Venetoclax: M14-032 Study

A separate study suggested that venetoclax (Venclexta) has encouraging activity in patients with CLL who relapse or are refractory to ibrutinib or idelalisib (Zydelig). At the ASH Annual Meeting, lead author Jeffrey Jones, MD, of The Ohio State University, Columbus, reported the interim results of M14-032, an ongoing phase II open-label study of venetoclax.3 He presented data on the first 43 patients treated in arm A (previously treated with ibrutinib) and 21 patients in arm B (previously treated with idelalisib). Dr. Furman was a coauthor on this study.

“This is the first prospective trial to demonstrate high rates of durable responses, including minimal residual disease [MRD] negativity in patients progressing after B-cell receptor pathway antagonists,” Dr. Jones stated.

A total of 49% of patients in arm A and 10% of patients in arm B had 17p deletion. A total of 33 patients received both ibrutinib and idelalisib. All patients were treated with venetoclax, a selective small-molecule inhibitor of Bcl-2, escalated from 20 mg during week 1 to 400 mg at week 5 and onward.

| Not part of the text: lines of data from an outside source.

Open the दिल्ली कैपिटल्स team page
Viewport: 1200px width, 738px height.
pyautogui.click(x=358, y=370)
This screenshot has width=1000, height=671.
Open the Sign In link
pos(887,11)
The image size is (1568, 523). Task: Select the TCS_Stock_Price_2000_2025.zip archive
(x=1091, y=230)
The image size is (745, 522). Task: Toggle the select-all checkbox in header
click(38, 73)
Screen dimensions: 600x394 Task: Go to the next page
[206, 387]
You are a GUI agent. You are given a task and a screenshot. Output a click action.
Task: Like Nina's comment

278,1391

Venetoclax carries the risk of tumor-lysis syndrome, so all patients received prophylaxis with uric acid–lowering agents and hydration starting at least 72 hours prior to initiation of venetoclax. Patients with a high tumor burden were hospitalized for the first and second doses of venetoclax, and all patients were monitored closely.

The overall response rate by independent review committee was 70% in arm A and 62% in arm B. These findings were driven mainly by partial response, which was achieved in 67% and 62%, respectively. At 12 months, median duration of response, progression-free survival, and overall survival had not yet been reached in either arm. Estimated 12-month progression-free survival for all patients was 80%. Of 31 samples tested, 14 (45%) were minimal residual disease–negative between weeks 24 and 48.

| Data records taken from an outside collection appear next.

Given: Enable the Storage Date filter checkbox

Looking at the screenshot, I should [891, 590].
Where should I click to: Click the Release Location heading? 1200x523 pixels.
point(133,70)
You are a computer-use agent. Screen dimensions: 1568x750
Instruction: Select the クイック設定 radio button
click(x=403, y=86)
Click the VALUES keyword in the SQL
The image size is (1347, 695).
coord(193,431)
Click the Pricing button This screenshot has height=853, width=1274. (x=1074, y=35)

No clinical case of tumor-lysis syndrome has occurred thus far. All patients had at least one adverse event; 83% had grade 3 or 4 adverse events, including neutropenia, thrombocytopenia, anemia, decreased white blood cell count, febrile neutropenia, and pneumonia. Serious adverse events occurred in 53%.

Cytopenias were managed by dose adjustments and/or supportive care. ■

Disclosure: The ibrutinib studies were sponsored by Pharmacyclics, and the venetoclax study was sponsored by AbbVie. Dr. O’Brien has consulted and received honoraria from AbbVie, Janssen, and Pharmacyclics as well as research funding from Pharmacyclics. Dr. Barr has consulted for AbbVie and Pharmacyclics as well as received research funding from AbbVie and Pharmacyclics. Dr. Furman has received honoraria and served as a consultant for AbbVie, Genentech, and Pharmacyclics. Dr. Jones has served as a consultant and received research funding from AbbVie, and received honoraria from AbbVie.

References

1. O’Brien SM, Furman RF, Coutre SE, et al: Five-year experience with single-agent ibrutinib in patients with previously untreated and relapsed/refractory chronic lymphocytic leukemia. 2016 ASH Annual Meeting. Abstract 233. Presented December 3, 2016.

2. Barr PM, Robak T, Owen CJ, et al: Updated efficacy and safety from the phase 3 RESONATE-2 study: Ibrutinib as first-line treatment option in patients 65 years and older with chronic lymphocytic leukemia/small lymphocytic leukemia. 2016 ASH Annual Meeting. Abstract 234. Presented December 3, 2016.

3. Jones J, Choi MY, Mato AR, et al: Venetoclax monotherapy for patients with chronic lymphocytic leukemia who relapsed after or were refractory to ibrutinib or idelalisib. 2016 ASH Annual Meeting. Abstract 637. Presented December 5, 2016.